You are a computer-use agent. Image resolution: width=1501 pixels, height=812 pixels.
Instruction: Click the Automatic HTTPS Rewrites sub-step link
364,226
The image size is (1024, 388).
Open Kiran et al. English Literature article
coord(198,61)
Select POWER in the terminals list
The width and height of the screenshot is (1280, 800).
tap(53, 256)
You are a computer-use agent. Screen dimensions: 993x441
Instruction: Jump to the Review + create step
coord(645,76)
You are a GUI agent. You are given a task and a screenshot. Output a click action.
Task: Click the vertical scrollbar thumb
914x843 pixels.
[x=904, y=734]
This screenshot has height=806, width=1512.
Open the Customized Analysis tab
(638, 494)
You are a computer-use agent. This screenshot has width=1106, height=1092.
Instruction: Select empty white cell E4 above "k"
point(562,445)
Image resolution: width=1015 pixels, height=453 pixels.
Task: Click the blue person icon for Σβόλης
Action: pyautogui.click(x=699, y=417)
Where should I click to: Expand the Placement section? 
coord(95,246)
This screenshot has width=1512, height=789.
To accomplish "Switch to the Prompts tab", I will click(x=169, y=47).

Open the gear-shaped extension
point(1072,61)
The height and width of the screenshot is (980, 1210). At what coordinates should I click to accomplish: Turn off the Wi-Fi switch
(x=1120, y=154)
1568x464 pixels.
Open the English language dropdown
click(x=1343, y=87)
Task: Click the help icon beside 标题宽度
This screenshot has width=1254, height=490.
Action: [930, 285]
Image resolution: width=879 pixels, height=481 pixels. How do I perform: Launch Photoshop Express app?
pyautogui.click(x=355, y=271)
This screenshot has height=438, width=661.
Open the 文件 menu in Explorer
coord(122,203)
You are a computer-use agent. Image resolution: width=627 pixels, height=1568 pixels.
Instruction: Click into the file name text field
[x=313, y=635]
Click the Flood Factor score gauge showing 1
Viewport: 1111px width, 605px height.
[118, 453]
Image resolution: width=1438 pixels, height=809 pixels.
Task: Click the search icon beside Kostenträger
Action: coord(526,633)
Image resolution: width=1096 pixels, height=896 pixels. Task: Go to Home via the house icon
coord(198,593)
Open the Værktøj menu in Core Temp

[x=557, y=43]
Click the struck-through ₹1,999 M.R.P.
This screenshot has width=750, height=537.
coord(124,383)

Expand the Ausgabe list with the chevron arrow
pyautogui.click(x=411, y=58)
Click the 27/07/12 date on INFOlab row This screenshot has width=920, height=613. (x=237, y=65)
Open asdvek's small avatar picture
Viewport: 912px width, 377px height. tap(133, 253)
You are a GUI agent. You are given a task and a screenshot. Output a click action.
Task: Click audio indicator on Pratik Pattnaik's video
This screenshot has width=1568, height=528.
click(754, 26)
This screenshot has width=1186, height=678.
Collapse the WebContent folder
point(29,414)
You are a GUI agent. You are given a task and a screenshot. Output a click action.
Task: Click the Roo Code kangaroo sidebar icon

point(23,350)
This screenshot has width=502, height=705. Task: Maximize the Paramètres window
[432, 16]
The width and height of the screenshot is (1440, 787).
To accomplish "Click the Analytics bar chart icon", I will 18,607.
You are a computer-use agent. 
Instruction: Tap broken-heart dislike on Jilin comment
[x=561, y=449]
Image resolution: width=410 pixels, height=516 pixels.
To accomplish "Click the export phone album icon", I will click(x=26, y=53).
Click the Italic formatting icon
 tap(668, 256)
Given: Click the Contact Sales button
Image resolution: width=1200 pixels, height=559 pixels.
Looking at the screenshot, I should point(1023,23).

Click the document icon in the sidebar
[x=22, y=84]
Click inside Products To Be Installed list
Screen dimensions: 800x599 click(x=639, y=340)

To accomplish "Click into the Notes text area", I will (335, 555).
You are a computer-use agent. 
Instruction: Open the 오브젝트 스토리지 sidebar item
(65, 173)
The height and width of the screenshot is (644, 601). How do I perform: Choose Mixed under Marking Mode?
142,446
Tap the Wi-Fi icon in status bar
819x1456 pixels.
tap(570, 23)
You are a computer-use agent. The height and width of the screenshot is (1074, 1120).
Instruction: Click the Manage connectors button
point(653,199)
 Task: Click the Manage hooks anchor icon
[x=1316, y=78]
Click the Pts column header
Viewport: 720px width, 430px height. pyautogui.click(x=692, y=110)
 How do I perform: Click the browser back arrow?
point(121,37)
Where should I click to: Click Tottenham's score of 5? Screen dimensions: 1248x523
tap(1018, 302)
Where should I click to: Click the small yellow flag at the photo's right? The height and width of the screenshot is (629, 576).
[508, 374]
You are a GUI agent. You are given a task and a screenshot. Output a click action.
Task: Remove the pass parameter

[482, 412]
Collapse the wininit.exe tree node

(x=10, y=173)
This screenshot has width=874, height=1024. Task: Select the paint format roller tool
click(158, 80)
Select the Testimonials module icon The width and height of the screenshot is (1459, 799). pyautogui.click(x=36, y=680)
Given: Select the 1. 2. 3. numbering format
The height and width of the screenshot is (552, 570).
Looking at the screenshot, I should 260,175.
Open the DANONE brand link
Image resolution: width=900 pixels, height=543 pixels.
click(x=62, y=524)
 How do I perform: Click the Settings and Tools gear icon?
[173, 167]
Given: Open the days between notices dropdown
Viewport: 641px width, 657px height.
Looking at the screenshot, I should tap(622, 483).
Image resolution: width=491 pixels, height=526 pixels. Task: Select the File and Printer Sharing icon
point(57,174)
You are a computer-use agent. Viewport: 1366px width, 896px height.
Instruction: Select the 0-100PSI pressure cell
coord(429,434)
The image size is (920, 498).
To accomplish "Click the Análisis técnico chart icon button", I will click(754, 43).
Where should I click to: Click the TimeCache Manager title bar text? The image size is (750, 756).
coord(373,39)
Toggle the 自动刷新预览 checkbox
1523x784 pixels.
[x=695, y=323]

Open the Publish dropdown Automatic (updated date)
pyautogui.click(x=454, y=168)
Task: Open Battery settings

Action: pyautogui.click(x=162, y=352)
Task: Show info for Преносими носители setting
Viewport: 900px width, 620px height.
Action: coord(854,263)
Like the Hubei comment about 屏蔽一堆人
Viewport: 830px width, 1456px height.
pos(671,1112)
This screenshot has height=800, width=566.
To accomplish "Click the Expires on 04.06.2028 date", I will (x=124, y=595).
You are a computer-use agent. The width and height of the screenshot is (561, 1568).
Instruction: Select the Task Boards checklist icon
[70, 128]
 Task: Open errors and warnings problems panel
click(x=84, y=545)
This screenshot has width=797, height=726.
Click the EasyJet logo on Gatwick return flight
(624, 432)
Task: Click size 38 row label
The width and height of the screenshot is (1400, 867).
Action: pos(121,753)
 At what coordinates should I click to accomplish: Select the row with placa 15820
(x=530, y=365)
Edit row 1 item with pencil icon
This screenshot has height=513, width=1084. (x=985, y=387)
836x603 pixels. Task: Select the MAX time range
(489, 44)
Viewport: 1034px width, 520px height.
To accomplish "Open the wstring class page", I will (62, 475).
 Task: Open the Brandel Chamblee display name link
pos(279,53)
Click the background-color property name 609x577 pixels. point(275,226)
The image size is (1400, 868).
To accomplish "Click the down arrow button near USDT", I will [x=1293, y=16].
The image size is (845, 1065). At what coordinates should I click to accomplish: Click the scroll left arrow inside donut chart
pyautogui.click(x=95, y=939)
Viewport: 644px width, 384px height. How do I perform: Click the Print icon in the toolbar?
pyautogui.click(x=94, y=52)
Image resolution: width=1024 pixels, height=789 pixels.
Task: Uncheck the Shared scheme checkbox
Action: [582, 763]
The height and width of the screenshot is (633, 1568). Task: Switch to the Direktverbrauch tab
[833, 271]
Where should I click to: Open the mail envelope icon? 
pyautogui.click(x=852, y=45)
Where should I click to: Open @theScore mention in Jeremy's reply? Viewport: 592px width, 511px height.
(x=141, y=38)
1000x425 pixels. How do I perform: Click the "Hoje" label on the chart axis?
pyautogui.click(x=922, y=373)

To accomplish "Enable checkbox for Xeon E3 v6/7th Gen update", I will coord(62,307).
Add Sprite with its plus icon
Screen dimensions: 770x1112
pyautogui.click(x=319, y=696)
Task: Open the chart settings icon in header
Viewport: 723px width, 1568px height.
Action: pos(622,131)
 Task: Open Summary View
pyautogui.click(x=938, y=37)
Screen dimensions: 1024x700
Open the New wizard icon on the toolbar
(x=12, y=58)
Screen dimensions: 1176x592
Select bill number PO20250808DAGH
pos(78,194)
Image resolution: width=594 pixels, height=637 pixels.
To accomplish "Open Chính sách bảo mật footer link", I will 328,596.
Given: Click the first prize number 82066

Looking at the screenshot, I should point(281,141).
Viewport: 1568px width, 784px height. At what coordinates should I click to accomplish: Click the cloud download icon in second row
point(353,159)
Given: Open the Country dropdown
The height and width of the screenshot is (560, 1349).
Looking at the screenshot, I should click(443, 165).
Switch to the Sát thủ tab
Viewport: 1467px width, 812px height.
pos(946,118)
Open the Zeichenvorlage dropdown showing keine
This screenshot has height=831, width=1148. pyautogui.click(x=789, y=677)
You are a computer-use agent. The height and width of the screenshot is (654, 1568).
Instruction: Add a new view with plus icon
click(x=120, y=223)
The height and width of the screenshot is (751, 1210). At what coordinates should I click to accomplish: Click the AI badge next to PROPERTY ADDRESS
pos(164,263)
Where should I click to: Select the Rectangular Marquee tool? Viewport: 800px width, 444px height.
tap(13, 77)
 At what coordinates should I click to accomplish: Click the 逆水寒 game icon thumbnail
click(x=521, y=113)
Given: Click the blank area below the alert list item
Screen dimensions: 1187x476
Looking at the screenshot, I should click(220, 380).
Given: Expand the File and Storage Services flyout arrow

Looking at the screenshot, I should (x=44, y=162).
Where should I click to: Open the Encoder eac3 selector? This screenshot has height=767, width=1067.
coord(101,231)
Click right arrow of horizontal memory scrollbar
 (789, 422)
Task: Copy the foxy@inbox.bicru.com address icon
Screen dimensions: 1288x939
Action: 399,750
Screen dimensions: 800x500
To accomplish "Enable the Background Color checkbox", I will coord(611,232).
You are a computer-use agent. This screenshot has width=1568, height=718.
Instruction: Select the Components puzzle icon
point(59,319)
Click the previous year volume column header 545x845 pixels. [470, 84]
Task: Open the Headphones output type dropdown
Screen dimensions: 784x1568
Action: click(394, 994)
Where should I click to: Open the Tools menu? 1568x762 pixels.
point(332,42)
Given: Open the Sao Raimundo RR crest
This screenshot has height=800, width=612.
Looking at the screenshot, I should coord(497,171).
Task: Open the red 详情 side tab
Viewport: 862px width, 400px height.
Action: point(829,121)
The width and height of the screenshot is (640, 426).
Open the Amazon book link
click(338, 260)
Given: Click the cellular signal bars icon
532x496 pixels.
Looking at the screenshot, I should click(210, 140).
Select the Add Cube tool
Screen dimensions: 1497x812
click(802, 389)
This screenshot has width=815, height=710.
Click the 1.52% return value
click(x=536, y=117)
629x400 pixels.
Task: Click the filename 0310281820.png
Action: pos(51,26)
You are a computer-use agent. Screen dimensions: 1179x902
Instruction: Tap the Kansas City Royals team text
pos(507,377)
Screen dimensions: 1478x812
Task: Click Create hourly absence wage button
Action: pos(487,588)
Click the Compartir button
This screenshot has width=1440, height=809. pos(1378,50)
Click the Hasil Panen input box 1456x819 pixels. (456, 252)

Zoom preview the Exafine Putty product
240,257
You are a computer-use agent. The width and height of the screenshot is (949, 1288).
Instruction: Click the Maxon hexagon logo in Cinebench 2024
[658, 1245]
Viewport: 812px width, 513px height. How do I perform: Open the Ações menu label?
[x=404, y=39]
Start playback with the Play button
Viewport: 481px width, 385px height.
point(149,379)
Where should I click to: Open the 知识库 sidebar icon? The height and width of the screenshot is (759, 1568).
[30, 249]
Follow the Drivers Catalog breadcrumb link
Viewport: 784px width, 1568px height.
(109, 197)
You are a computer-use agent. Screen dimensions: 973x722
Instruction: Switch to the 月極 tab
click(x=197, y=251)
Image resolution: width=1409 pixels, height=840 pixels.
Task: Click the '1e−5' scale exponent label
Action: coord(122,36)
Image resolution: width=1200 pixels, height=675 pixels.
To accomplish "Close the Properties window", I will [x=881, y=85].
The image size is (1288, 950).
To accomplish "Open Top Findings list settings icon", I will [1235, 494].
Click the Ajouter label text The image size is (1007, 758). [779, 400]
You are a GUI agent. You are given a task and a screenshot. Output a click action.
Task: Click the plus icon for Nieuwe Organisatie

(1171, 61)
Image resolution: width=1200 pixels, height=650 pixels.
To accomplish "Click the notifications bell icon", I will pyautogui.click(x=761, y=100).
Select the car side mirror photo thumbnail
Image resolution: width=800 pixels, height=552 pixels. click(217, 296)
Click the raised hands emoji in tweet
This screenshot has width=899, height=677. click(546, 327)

# # # # # # #

### [WHAT YOU NEED TO DO]
Each line above where the word "area" occurs should be copied out.

### [RESPONSE TO THE TASK]
To accomplish "Click into the Notes text area", I will (335, 555).
Given: Click the blank area below the alert list item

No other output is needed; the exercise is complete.